Hintergrund: Die Zuordnung in das System der Zweigeschlechtlichkeit hat in der Gesellschaft ausschlaggebende Auswirkungen auf Erleben, Verhalten, soziale Verhältnisse sowie gesellschaftliche Chancen. Aufgrund der Ungleichheiten der Geschlechter wurde 2008 die Verpflichtung zum Gender Mainstreaming in der EU verabschiedet. Damit stand auch die Schule und insbesondere der Sportunterricht vor der Aufgabe der Geschlechtergleichstellung. Entscheidende Rollen spielen dabei die Geschlechtersozialisation der Schüler*innen und Sportlehrkräfte sowie die Geschlechterstereotypisierung im Sportunterricht.
Zielsetzung: Ziel dieser Arbeit ist es, die Geschlechtersozialisation der Schüler*innen und Sportlehrkräfte des monoedukativen und koedukativen Sportunterrichts in Österreich und Deutschland zu analysieren und zu vergleichen. Zusätzlich war von Interesse, inwiefern Geschlechterstereotypisierung von und durch Schüler*innen und Lehrer*innen Eingang in den Sportunterricht finden.
Methodik: Anhand von leitfadengestützten Interviews wurden 64 Schüler*innen mit einem Durchschnittsalter von 13,8 ± 2,1 Jahren und 12 Sportlehrkräfte (Ø-Alter 37,9 ± 9,9 Jahren) an drei Schulen zur Geschlechtersozialisation, Geschlechterstereotypisierung und dem geschlechtersensiblen Unterrichten im monoedukativen und koedukativen Sportunterricht befragt. Die Interviews wurden angelehnt an die qualitative Inhaltsanalyse nach Mayring ausgewertet. Zur Berechnung der Signifikanz wurden der Chi²-Test und der Mann- Whitney-U- Test verwendet.
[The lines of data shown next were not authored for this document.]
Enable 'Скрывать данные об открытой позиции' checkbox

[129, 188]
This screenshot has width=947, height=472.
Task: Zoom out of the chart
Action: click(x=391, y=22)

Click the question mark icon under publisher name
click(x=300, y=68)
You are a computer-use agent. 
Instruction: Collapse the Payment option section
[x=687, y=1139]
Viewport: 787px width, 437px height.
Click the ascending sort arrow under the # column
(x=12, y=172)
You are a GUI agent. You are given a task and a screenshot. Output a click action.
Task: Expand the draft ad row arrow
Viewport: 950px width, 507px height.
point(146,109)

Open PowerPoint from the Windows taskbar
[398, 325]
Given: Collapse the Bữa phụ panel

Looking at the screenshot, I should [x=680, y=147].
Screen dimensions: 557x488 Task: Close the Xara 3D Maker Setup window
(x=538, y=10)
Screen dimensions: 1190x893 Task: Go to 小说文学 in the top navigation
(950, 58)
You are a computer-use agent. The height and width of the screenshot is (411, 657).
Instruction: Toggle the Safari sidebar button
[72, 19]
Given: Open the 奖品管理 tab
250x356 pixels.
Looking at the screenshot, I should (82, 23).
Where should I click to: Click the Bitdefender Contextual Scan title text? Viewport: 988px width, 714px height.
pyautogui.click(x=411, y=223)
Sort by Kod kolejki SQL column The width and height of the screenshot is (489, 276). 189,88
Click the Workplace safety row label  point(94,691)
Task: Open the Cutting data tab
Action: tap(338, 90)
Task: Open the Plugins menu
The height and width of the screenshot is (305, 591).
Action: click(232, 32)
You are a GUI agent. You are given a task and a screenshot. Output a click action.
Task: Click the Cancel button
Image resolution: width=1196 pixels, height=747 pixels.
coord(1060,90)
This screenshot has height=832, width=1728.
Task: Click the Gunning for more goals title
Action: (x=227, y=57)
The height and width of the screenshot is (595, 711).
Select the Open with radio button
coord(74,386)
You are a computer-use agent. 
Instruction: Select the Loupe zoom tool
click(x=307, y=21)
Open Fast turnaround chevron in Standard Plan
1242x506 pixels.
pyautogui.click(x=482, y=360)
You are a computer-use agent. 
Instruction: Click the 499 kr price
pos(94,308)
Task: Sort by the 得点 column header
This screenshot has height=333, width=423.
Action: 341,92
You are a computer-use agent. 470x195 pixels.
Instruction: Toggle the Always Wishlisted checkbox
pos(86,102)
Ergebnisse: Es konnte ein signifikanter Unterschied in den Verhaltensweisen sowie den Sportartenpräferenzen der Mädchen und Jungen festgestellt werden. Zudem unterscheiden sich die favorisierten Sportarten der Mädchen. Es ließ sich ein signifikanter Unterschied zwischen den als männlich oder weiblich bewerteten Sportarten feststellen. Bewegungsformen wie Tanzen, Turnen und Gymnastik werden als feminin und Fußball als maskulin bewertet. Es konnte ermittelt werden, dass Jungen eher Schwierigkeiten im Umgang mit geschlechterstereotypisierten Sportarten haben. Die Unterrichtsinhalte scheinen im monoedukativen Sportunterricht geschlechtsspezifischer ausgerichtet zu werden als im koedukativen Sportunterricht. Geschlechterstereotype werden im Sportunterricht häufig aufgrund geschlechtsspezifischer Annahmen der Sportlehrkräfte (re-)produziert. Ein Großteil der Sportlehrer*innen gibt an, keine Erfahrungen in den Methoden zum geschlechtersensiblen Unterrichten zu haben.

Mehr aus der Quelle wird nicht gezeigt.